J’ai ensuite tourné Forbach forever, dans le quartier manouche de Forbach donc (et grâce à un musicien qu’on m’a fait écouter pendant le tournage de La place. Il y avait là, aux confins de Forbach, trois rues ; la rue des Jonquilles, la rue des Pâquerettes et la rue Grappelli. C’est un endroit extraordinaire, une sorte de paradis perdu (avec aussi bien sûr ses difficultés) où l’on joue de la musique, jour et surtout nuit. J’y ai rencontré quatre garçons formidables : Rovelo, Pipi, Balou et Coucou, qui travaillent la journée, font la ferraille et, le soir, chantent a capella des standards de musique américaine extrêmement sophistiqués des années 40 pour faire un disque. Il y avait aussi Samson Schmidt, fils de Dorado, qui s’inscrit dans la lignée « aristocratique », si j’ose dire, de l’héritage de Django Reinhardt. J’ai filmé Samson à New-York, où il se produisait au Birdland (Di Caprio, entre autres, venaient l’applaudir) puis qui retournait à Forbach, dans cette communauté qui nourrit cette musique d’excellence justement – d’où le titre.

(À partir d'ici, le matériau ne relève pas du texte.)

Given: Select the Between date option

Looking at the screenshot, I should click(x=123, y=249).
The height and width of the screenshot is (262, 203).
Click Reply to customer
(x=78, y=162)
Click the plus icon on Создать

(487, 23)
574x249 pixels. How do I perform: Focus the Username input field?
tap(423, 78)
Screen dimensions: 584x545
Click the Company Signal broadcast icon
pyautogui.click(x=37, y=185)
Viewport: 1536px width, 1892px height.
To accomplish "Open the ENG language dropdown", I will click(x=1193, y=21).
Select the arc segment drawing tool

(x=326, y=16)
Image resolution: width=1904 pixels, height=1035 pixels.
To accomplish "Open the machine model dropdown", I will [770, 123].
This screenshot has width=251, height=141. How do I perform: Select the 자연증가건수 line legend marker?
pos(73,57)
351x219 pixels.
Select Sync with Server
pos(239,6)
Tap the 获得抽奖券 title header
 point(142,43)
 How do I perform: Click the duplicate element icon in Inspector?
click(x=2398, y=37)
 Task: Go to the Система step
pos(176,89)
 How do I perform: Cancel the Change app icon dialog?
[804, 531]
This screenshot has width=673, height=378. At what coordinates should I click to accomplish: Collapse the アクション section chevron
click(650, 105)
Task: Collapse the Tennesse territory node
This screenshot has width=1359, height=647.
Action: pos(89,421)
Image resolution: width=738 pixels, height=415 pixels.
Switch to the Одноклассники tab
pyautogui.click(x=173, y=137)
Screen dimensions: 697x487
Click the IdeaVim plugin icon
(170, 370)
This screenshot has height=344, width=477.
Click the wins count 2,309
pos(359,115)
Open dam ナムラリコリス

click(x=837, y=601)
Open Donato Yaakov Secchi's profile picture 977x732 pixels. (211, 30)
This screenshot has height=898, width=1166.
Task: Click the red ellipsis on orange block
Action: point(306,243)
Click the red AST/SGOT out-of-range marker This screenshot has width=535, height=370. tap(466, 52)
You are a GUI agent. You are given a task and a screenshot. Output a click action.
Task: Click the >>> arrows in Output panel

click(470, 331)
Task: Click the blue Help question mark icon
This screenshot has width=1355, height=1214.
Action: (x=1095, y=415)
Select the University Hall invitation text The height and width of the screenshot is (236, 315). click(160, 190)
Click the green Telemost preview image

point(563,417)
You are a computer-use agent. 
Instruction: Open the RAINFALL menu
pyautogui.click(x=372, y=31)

Je suis retournée voir Belinda que j’ai retrouvée avec bonheur et nous avons décidé de faire ce film. Il ne m’appartient pas de dire ce que je représente pour elle, cela lui appartient, mais il est certain que Belinda et les siens comptent beaucoup pour moi.

Le rôle de la musique m’est apparu essentiel, dans sa dimension à la fois tragique et sublime. S’en dégage la sensation d’une destinée à laquelle on n’échappe pas, comme si vous filmiez ce quelque chose qui nous dépasse, qui s’impose à nous… C’est ce qu’exprime Belinda pour vous à travers ce film ?

C’est vrai que dans chacun de mes films, la musique compte beaucoup et très souvent dès le tournage. Il y a pour chaque film deux ou trois morceaux que j’écoute en boucle et qui sont à la fin dans le film ou pas, cela dépend. Ici, en l’occurrence, il y avait Andmoreagain, la chanson du génial Arthur Lee de Love, un peu comme une chanson d’amour qu’on pourrait fredonner intérieurement lorsqu’on est amoureux. La chanson d’Haris Alexiou, une immense interprète grecque, extrêmement connue et aimée de tous là-bas, était déjà dans la séquence du baptême de Je voudrais aimer personne depuis le pied de l’immeuble et sur le travelling comme une voix, une musique qui protège et accompagne la famille qui marche vers l’église. Il y avait aussi celle de Karen Dalton, dans le travelling en voiture un peu mélancolique de Avec ou sans toi, où Belinda rentrait au foyer, séparée de sa sœur. Et puis Adamo à la fin, Tombe la neige, tellement sensible… J’avais beaucoup hésité avec La nuit d’ailleurs. Il y a eu aussi deux morceaux beaucoup écoutés et qui n’ont pas trouvé leur place : un de Nirvana et un de Scott Walker. Il y a les morceaux qui surgissent du tournage à proprement parler, que les gens écoutent. J’aime beaucoup quand la musique est in, cela évidemment donne toujours une couleur, quelque chose à la scène. L’interaction est toujours fructueuse et peu importent ensuite les problèmes de montage. Il y donc pour Belinda les deux registres : les musiques in, dont parfois d’ailleurs je favorise la venue, et les trois autres qui soutiennent des moments narratifs cruciaux, des charnières.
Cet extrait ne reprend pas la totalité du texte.